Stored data
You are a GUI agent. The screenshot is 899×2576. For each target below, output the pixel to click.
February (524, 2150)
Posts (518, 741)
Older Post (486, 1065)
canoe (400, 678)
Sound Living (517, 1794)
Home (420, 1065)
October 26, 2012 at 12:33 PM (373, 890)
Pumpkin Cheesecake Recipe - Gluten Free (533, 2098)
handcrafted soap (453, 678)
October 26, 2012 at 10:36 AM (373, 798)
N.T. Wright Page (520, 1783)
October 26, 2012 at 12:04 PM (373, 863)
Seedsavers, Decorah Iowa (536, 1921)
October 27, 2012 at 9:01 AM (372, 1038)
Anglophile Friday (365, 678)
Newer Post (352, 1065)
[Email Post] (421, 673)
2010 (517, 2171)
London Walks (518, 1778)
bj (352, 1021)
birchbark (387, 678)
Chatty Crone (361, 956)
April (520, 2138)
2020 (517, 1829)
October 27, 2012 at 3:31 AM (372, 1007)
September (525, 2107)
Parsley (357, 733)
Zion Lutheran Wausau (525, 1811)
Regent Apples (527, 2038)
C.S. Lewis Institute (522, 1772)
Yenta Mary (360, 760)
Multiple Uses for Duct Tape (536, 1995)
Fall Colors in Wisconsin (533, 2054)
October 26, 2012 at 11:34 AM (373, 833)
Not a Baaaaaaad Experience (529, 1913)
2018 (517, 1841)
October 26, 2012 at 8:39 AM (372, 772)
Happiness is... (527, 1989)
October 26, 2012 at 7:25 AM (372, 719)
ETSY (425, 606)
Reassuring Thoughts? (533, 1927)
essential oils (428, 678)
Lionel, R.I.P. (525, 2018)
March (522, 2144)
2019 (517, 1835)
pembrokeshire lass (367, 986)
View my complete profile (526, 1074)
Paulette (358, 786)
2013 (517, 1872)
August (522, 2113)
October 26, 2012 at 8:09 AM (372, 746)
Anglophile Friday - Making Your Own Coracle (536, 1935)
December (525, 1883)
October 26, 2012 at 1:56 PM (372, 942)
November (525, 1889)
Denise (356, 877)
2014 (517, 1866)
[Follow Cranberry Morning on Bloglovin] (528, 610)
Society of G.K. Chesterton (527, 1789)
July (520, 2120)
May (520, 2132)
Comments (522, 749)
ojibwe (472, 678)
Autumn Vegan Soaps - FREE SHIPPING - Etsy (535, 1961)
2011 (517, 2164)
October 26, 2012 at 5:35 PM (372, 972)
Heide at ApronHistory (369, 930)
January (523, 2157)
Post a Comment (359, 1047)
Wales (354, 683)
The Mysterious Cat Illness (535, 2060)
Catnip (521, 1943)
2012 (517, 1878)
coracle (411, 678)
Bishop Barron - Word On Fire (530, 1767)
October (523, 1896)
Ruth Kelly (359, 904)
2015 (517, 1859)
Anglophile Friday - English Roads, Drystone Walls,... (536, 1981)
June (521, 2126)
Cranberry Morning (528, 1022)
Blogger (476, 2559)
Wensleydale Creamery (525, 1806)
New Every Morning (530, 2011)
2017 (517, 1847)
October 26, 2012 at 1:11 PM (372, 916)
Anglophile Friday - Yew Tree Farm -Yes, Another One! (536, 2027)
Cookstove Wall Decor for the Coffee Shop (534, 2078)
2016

• [Exercise directions]
Across all the entries, how many lines include "Cranberry"? Answer with the number alone.

• [Answer space]
2